The Indians who had been waiting for some days the passing of the herd, would attack them from up and down the river in their canoes, shooting them with arrows, spearing and axing the poor frightened brutes in the water till the lower waters were covered with floating carcasses.

Much meat and many skins were spoiled for the want of quick attention. After the battle the Indians gorged themselves to such a state of repletion, that it rendered them unfit for exertion, but a just God frequently punished them during the bitter weather of the following winter by starvation, and whole families succumbed for want of the very food they so wantonly wasted in the autumn.

The Hudson's Bay Company had a post years ago on Lake Mis-a-ka-ma right on the tableland between Ungava bay and the Canadian Labrador coast, for the trading of deer skins, both dressed and in the parchment state.
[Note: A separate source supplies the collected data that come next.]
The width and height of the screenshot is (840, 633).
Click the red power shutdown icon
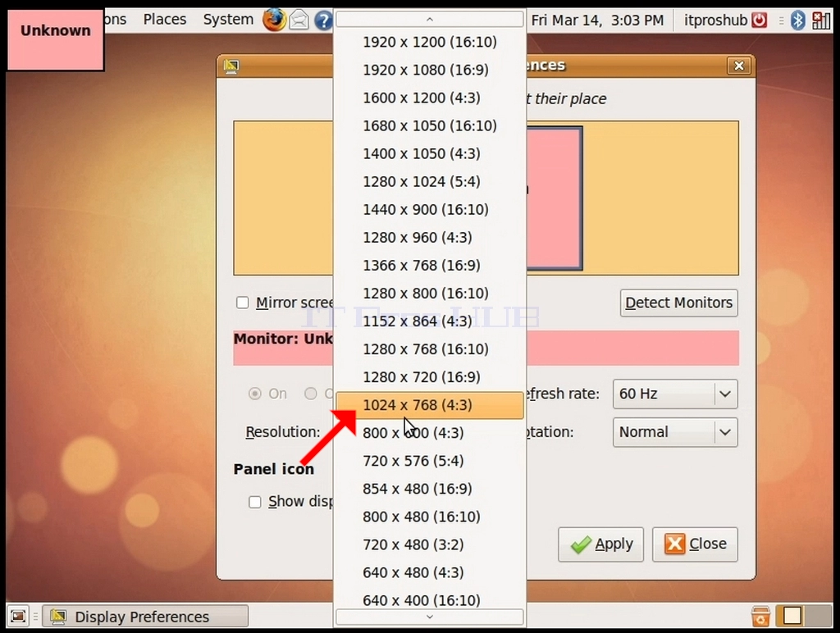click(x=759, y=20)
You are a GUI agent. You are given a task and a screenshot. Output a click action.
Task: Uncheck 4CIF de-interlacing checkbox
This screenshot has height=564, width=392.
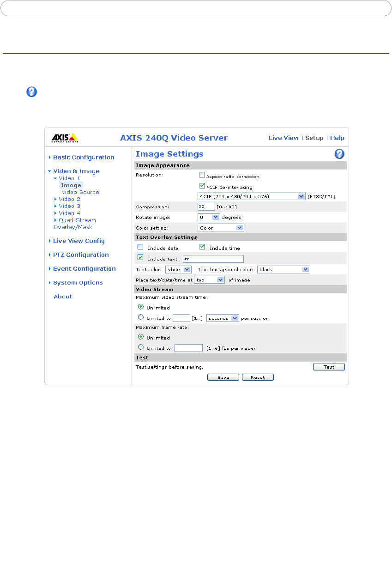coord(202,186)
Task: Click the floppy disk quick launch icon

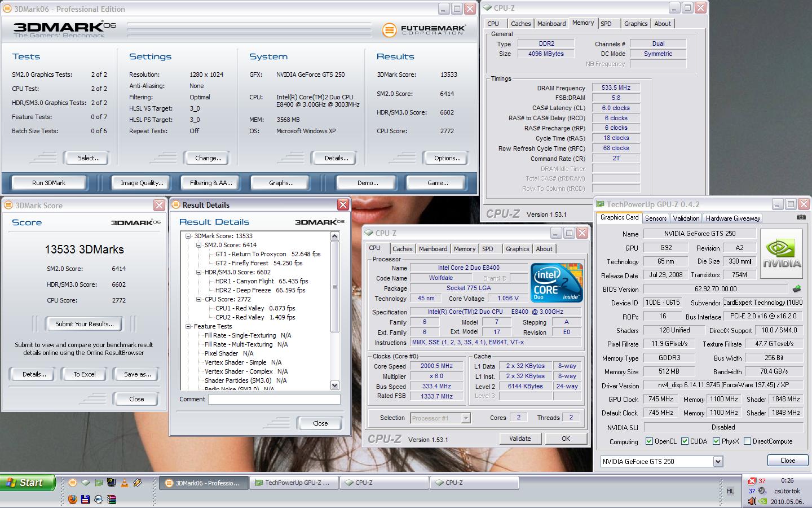Action: click(86, 499)
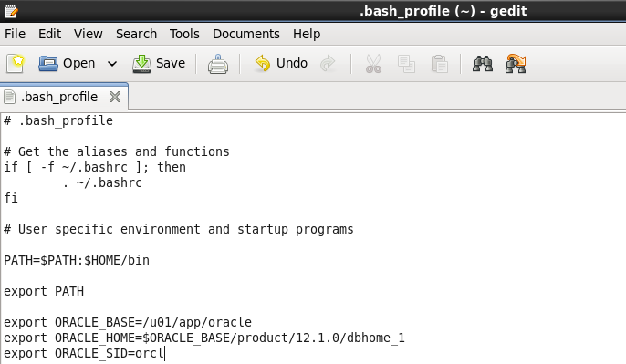Undo the last edit
This screenshot has height=364, width=626.
coord(281,64)
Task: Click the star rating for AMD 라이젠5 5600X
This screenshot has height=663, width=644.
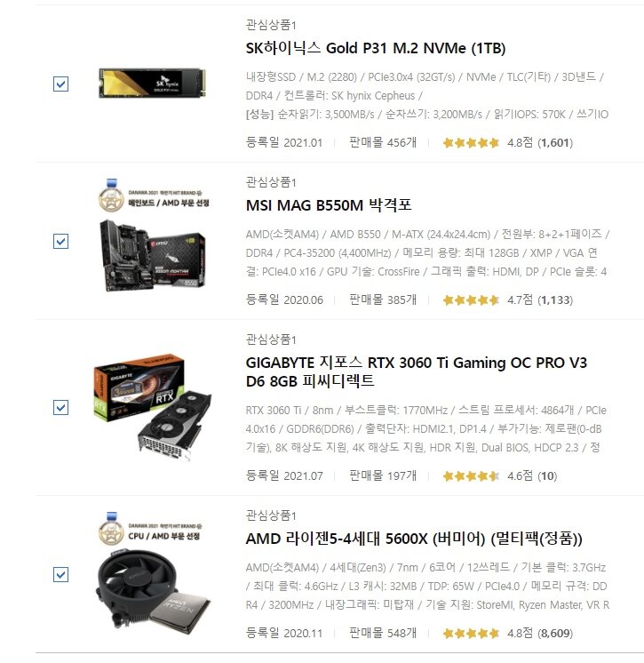Action: (471, 634)
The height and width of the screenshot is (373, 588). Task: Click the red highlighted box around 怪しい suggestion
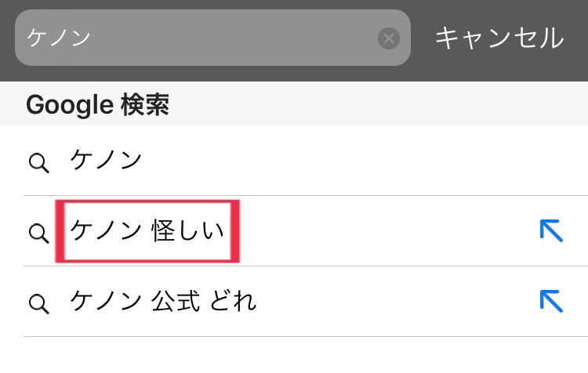147,231
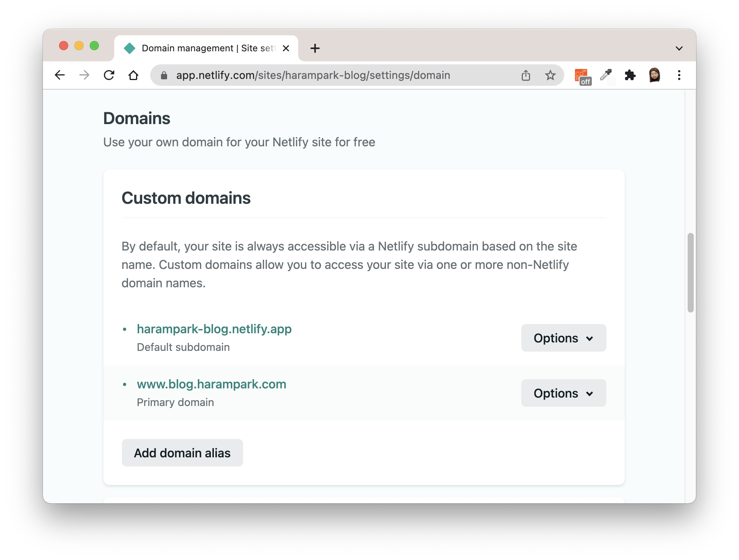Click the browser profile avatar
This screenshot has height=560, width=739.
tap(655, 75)
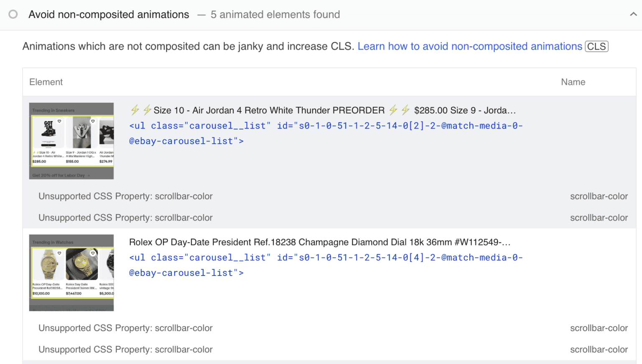Click the heart icon on the Rolex Day Date President card
642x364 pixels.
93,253
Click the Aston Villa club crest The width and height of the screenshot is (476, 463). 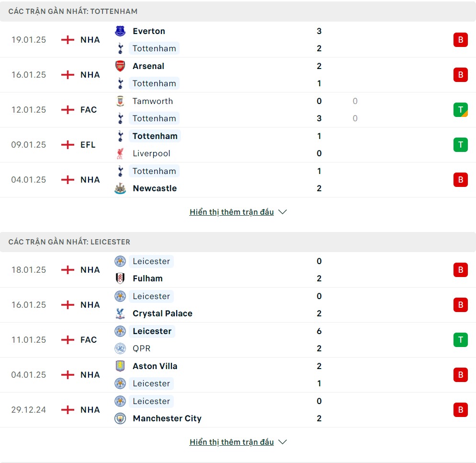coord(120,366)
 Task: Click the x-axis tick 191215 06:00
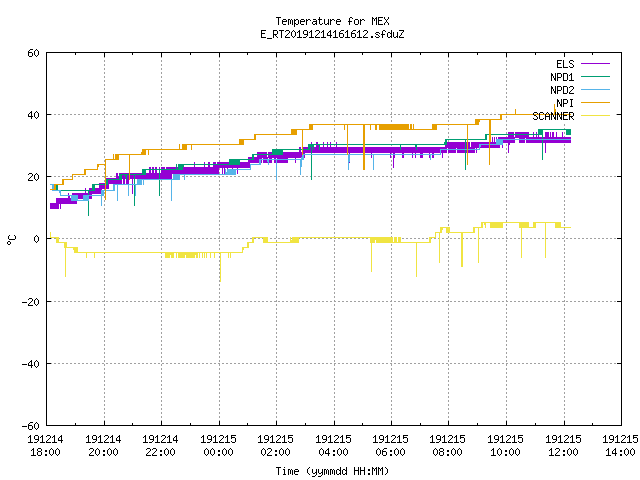click(x=391, y=446)
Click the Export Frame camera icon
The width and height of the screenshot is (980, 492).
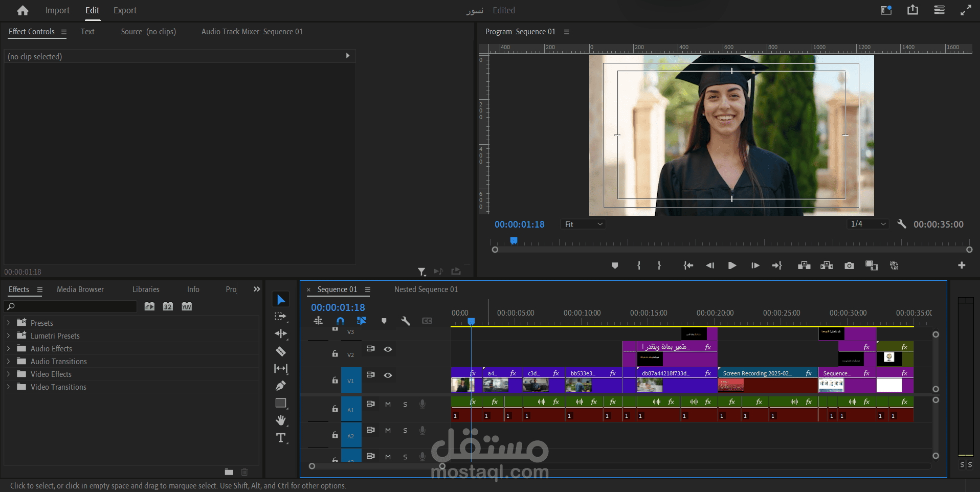pyautogui.click(x=849, y=265)
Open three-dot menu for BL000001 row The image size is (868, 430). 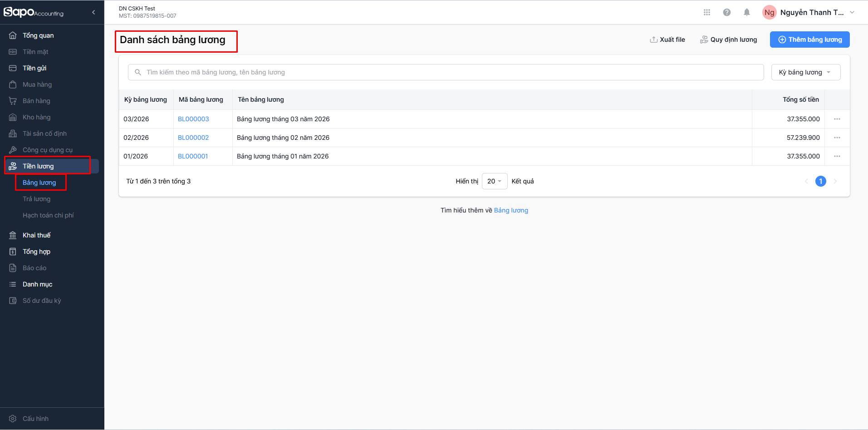[837, 156]
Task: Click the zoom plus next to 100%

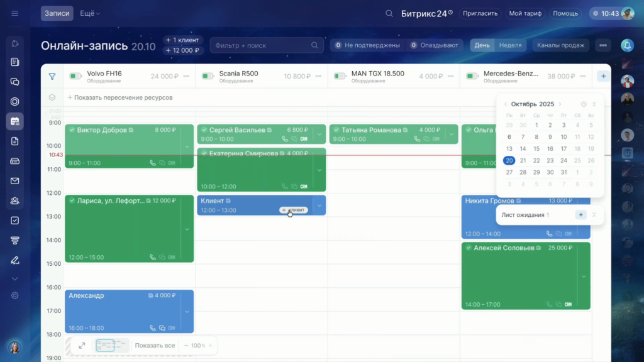Action: pyautogui.click(x=210, y=346)
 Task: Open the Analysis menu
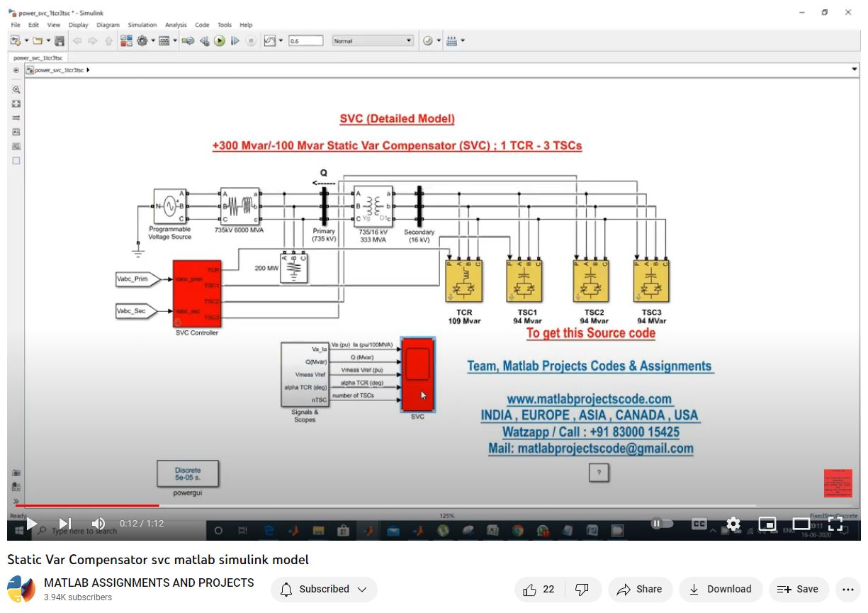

One year the skins were in such numbers that the boats of the brigade could not carry the whole to the coast, and bales of them had to be wintered over to the next year.

The Labrador has been for many years the base of supplies for fish and rabbit districts, where the natives have no deer to make moccasins, mitts and shirts, and the parchment for their snowshoe knitting.

These deer skins take a round about route to reach their destination, being in the first place shipped from Ungava, or Nigolette, to London, and after passing the winter in London, are reshipped to Montreal, via the St. Lawrence, and from that depot sent with the new outfit to posts that have requisitioned them the previous year.

One would think with the introduction of flour, pork and other imported provisions that the slaughter would be a thing of the past, but the killing goes on as before, and now only the skin is taken, the meat remaining to rot.